Information ::
= = = = =

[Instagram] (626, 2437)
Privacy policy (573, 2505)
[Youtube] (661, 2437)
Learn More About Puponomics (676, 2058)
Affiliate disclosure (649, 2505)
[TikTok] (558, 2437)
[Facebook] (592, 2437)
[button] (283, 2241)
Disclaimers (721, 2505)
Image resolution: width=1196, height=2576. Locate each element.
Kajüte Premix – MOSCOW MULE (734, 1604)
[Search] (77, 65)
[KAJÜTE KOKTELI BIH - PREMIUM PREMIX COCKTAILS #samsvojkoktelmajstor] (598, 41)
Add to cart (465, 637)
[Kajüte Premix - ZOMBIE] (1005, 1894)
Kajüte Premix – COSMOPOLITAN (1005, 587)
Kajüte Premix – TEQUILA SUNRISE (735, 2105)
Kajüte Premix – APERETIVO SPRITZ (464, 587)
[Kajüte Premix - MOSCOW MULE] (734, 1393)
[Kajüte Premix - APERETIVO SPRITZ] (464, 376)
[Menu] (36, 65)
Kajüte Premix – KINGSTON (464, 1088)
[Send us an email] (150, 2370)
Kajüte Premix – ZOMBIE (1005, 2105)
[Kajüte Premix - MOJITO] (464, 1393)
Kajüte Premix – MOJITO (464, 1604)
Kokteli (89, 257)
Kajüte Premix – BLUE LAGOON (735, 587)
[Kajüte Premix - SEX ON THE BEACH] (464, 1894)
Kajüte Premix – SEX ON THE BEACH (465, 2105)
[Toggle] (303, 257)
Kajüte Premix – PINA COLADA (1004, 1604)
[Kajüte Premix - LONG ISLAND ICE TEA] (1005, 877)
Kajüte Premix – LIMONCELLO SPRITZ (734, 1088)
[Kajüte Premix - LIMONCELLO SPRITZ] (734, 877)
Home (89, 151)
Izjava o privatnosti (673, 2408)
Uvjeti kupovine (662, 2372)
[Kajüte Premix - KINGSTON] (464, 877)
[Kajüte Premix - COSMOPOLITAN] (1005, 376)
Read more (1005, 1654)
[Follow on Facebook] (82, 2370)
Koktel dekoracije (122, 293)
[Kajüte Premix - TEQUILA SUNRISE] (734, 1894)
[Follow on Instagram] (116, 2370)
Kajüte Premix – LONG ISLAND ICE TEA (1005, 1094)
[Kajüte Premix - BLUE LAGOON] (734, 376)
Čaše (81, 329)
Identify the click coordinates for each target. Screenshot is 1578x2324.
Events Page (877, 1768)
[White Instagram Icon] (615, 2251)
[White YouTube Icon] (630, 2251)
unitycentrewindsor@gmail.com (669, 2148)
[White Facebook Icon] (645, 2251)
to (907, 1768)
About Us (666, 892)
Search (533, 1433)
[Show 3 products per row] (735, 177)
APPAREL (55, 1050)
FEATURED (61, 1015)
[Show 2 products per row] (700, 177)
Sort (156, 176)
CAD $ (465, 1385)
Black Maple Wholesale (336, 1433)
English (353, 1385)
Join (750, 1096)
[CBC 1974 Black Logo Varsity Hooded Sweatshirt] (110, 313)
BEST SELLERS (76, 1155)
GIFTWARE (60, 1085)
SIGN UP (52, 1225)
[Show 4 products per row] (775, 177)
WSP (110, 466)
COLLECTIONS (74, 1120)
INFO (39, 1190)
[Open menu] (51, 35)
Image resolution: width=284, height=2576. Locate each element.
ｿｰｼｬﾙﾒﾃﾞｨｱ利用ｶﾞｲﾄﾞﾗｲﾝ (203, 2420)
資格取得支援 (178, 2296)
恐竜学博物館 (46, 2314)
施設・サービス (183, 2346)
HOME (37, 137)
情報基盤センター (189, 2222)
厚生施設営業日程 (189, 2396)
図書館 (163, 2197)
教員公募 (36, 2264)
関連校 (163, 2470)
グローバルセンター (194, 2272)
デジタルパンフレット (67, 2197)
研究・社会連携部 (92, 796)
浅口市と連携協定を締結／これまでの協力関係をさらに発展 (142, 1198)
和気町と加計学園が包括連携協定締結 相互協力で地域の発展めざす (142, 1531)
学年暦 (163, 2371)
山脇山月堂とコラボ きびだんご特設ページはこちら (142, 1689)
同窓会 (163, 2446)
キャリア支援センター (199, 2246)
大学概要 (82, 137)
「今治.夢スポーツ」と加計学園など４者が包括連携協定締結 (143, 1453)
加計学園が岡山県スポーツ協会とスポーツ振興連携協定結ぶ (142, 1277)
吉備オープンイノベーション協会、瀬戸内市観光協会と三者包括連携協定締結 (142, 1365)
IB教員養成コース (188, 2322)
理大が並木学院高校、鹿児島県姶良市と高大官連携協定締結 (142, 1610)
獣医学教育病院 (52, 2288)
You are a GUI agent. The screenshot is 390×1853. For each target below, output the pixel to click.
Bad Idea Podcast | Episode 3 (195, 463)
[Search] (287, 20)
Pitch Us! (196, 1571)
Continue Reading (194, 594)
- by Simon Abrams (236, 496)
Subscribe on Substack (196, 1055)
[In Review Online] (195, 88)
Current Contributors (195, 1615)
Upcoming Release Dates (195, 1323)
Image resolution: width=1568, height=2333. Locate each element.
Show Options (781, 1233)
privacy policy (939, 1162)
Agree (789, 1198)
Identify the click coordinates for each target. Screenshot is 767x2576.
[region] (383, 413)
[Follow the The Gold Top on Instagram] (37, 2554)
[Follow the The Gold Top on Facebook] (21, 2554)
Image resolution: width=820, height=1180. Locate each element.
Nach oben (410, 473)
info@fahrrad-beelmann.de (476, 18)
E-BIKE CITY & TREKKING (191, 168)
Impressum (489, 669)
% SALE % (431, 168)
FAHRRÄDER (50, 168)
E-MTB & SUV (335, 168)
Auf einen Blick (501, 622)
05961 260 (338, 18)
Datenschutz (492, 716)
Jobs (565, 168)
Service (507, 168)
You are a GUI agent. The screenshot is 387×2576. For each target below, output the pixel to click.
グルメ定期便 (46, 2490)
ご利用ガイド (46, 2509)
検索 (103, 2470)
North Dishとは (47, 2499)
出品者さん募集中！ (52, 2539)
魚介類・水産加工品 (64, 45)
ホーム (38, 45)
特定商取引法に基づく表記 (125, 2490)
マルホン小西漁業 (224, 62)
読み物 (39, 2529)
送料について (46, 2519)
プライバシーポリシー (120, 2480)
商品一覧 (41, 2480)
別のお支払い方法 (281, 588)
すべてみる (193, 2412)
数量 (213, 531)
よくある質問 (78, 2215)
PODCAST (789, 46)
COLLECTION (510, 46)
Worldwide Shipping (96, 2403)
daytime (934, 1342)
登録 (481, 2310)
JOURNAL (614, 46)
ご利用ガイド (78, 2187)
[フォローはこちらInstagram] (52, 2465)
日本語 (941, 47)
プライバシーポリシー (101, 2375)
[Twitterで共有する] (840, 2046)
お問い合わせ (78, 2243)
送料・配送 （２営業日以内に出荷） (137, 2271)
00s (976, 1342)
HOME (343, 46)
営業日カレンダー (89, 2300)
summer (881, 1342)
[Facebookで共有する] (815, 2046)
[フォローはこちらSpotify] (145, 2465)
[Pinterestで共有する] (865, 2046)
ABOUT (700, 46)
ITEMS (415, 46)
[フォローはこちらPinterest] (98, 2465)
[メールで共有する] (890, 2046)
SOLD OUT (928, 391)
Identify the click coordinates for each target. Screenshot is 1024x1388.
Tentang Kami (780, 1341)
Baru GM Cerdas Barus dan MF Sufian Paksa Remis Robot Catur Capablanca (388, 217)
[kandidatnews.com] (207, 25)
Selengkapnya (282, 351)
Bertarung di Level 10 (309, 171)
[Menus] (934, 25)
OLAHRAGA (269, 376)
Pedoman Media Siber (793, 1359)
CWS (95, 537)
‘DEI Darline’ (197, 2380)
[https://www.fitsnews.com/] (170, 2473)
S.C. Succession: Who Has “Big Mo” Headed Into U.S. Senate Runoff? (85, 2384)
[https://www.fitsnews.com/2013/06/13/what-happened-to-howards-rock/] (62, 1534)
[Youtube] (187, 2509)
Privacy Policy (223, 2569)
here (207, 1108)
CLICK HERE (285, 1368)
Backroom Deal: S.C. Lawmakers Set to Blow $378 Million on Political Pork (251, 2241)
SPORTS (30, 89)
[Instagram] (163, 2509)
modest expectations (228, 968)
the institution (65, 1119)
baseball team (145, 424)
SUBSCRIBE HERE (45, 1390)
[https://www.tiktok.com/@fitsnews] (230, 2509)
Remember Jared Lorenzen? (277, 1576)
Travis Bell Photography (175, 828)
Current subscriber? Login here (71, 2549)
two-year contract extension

= = = = =

A verbatim transcription is needed of the lines above, starting at the line with "浅口市と連携協定を締結／これまでの協力関係をさらに発展 (142, 1198)" and ending at the line with "Image resolution: width=820, height=1180.", both included, and of nothing else.

The answer ::
浅口市と連携協定を締結／これまでの協力関係をさらに発展 (142, 1198)
和気町と加計学園が包括連携協定締結 相互協力で地域の発展めざす (142, 1531)
学年暦 (163, 2371)
山脇山月堂とコラボ きびだんご特設ページはこちら (142, 1689)
同窓会 (163, 2446)
キャリア支援センター (199, 2246)
大学概要 (82, 137)
「今治.夢スポーツ」と加計学園など４者が包括連携協定締結 (143, 1453)
加計学園が岡山県スポーツ協会とスポーツ振興連携協定結ぶ (142, 1277)
吉備オープンイノベーション協会、瀬戸内市観光協会と三者包括連携協定締結 (142, 1365)
IB教員養成コース (188, 2322)
理大が並木学院高校、鹿児島県姶良市と高大官連携協定締結 (142, 1610)
獣医学教育病院 (52, 2288)
You are a GUI agent. The screenshot is 390×1853. For each target below, output the pixel to click.
Bad Idea Podcast | Episode 3 (195, 463)
[Search] (287, 20)
Pitch Us! (196, 1571)
Continue Reading (194, 594)
- by Simon Abrams (236, 496)
Subscribe on Substack (196, 1055)
[In Review Online] (195, 88)
Current Contributors (195, 1615)
Upcoming Release Dates (195, 1323)
Image resolution: width=1568, height=2333. Locate each element.
Show Options (781, 1233)
privacy policy (939, 1162)
Agree (789, 1198)
Identify the click coordinates for each target. Screenshot is 767x2576.
[region] (383, 413)
[Follow the The Gold Top on Instagram] (37, 2554)
[Follow the The Gold Top on Facebook] (21, 2554)
Image resolution: width=820, height=1180. Locate each element.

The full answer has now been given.